Tonight, after a few various and sundry things, I realize it's time to recap our little Costa Rican missions trip before the memories get  fuzzy.  So many things in life are fuzzy.  I'm weary of fuzzy.  However, it's almost tomorrow.. again.  Metaphorically, literally, metaphysically..but I must be more concise!
   Here are some little tidbits summed up from my journal that strike me tonight....
-the hearts of the Christians we worked with for their coworkers' marriages and eternal destinies; marriage being a perfect door to seeing the need of heart change
- how much running around missionary work involves!  these are some busy people!
-how God speaks through those who submit to Him completely, not trusting in themselves or their abilities, but trusting in God and His ability to work through them (being a bit on the shy side, I completely struggle here)
-how much people serving God rely on cell phones!!!
-Manuel Antonio! um.  "need" to vacation there at some point.  WOW.
-missions work is so very very relational.  this is challenging for an introvert like me. What I would give to have something to say out loud even once in a while...!
-How helpless I aways feel next to the local Christians who are doing the work with God and really got it covered without me
-It's amazing how a college graduate can forget what a sword is.  Never mind the fact that over 100 kids were playing with an equal number of balloon swords all around me at the time.  it's so good that translators don't just translate. where was my armor?
-um.  amazing skill at grilling and making yummy food and fixing... and yes, men are the grill masters in CR too.  and women do the rest.
-um.  the Pacific is really nice.(maybe not with a nearby lightening storm next time...)
-God bless modern medicine
-little me and the gang bummin around the rain-forest barefoot and con camera
-black Iguana, green iguana.  totally missed the cappuccin monkey and the very fast "flashes" that looked like  small wild cats..!! aaagghhh!

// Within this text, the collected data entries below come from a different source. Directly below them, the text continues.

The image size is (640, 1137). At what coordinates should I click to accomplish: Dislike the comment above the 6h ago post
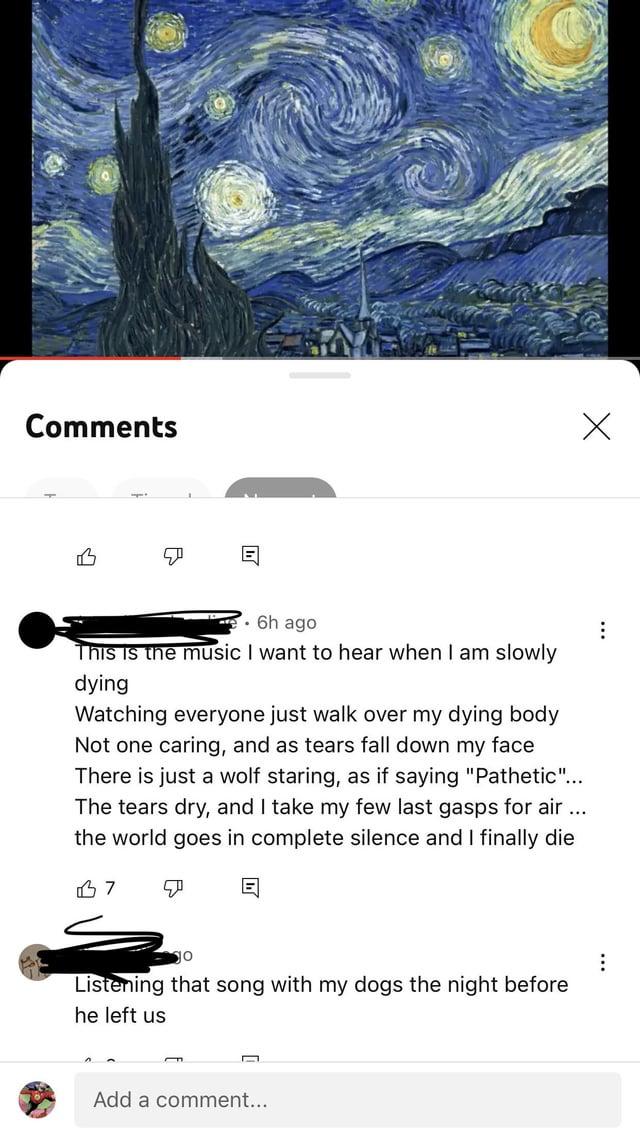tap(173, 556)
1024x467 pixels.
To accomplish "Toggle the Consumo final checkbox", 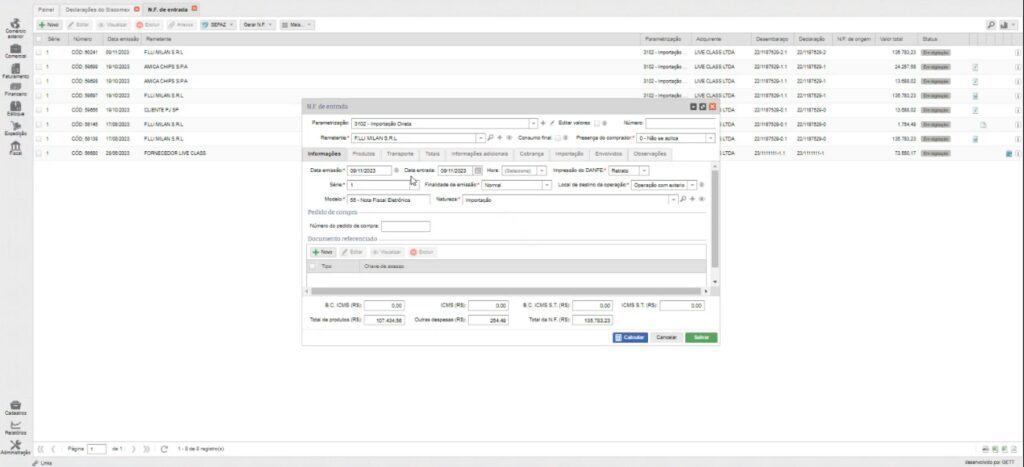I will (556, 138).
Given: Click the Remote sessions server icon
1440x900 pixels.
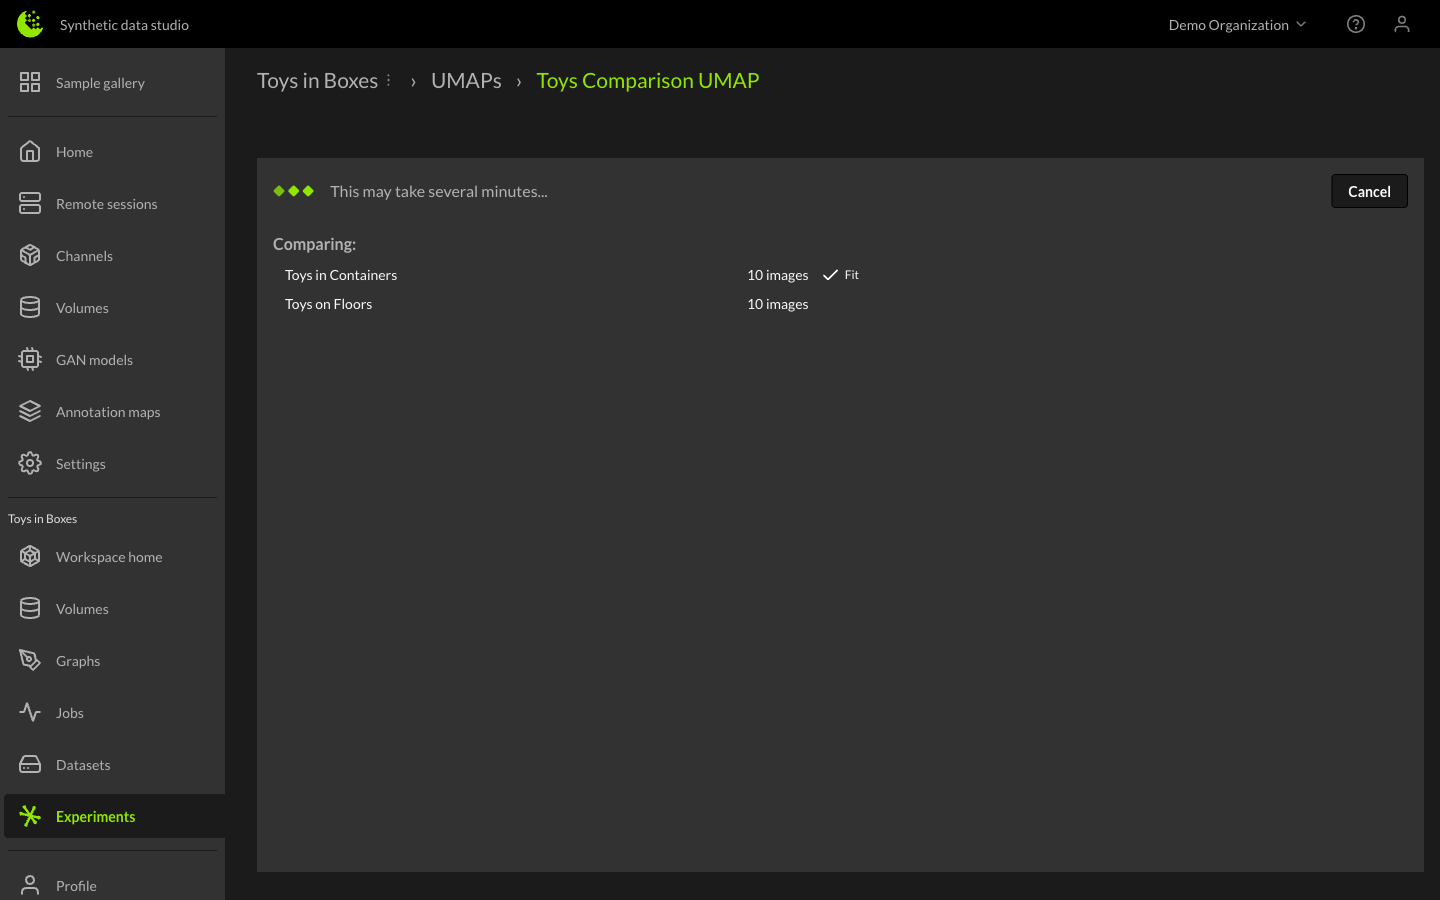Looking at the screenshot, I should [30, 204].
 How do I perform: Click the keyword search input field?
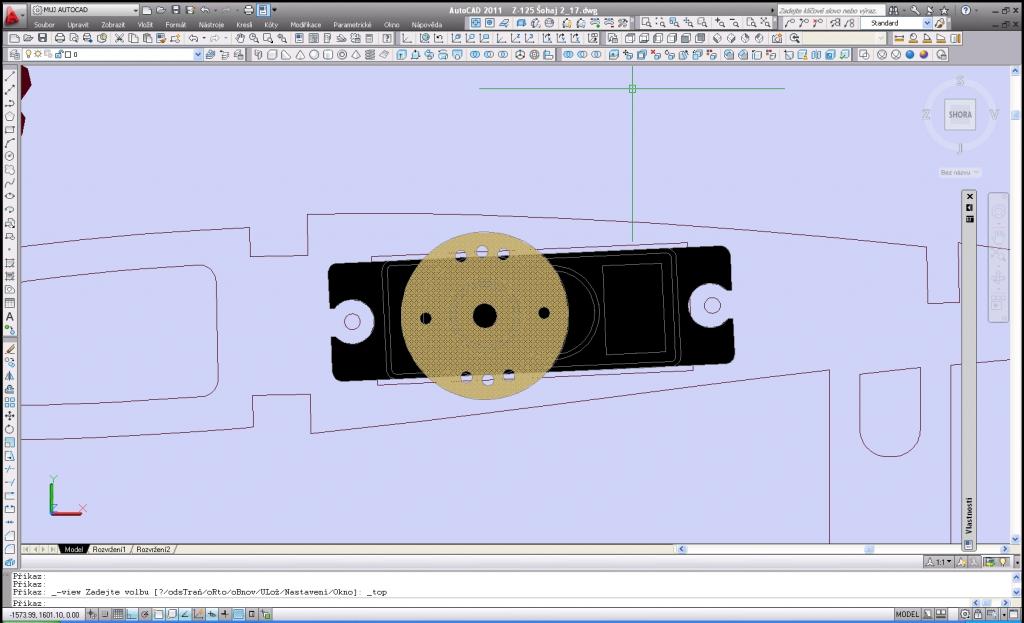pos(830,9)
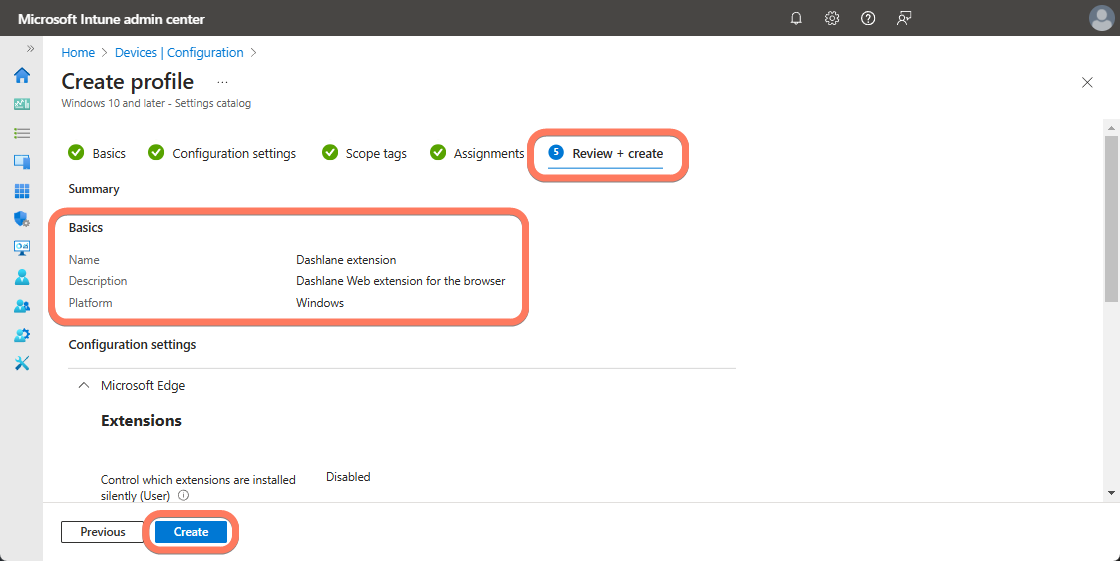Open the Create profile ellipsis menu
Screen dimensions: 1120x561
(222, 82)
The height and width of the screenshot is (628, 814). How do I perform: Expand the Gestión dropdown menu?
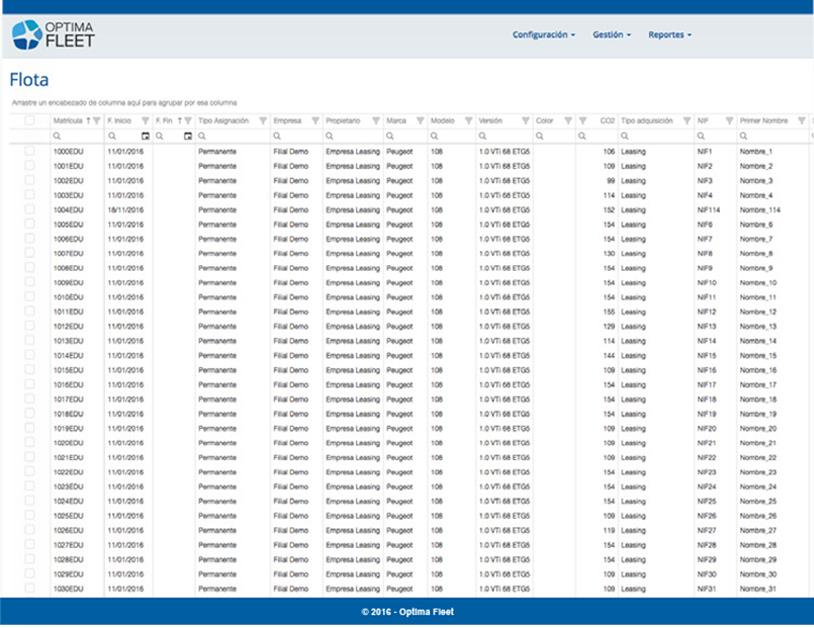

-amazingly adorable and sweet kids of the families we served with.
-sweet baby Christian being used while the King changes someone's eternal destiny!
-the subway at Jaco times 2.
-amazing hospitality and another defeat of the gringos... in soccer.
-fire ants!!!!
-coffee.
- such a greatful, loving, friendly (deep friendship) culture.  I have so much to learn.
-green coconut juice.  really.  I need to move to the tropics. (really all the juices are superb! blackberry. ..prickly pear..all the tropical stuff... you name it)
-great hotel rooms.  this country knows what tourists like.
-the great honor of serving other Christians.
-having much or having little.  same Joy. or do those with little have greater joy?
-moving a missionary family... not quite what it would look like in the states...
-THE national soccer stadium.
-why am I so hesitant to ask for help? and never want to accept it when offered?  really.  it's ridiculous.
-speaking truth- good truth into our lives.
-Walmart and monopoly
+Ministry is all the time, everywhere.
+Always be ready and looking for the opportunities God will give if we but see them.
+Time to step up my game another notch or three
+the unity and purpose of the children's workers at the local church
+the comradery of the local team
+the beauty of the wives' inner strength
+the wonderfulness of their children
+Let people help you
+Don't worry about what you can't do, do what you can do and trust God all the time whether in or outside of "your" skill set or gift.
-Roman Catholic bascillica

That's it so far.  Once again I'm facing the challenge of what to do with the experiences my Creator gives me.  Once again, I'm hoping to see and follow.. not stagnate.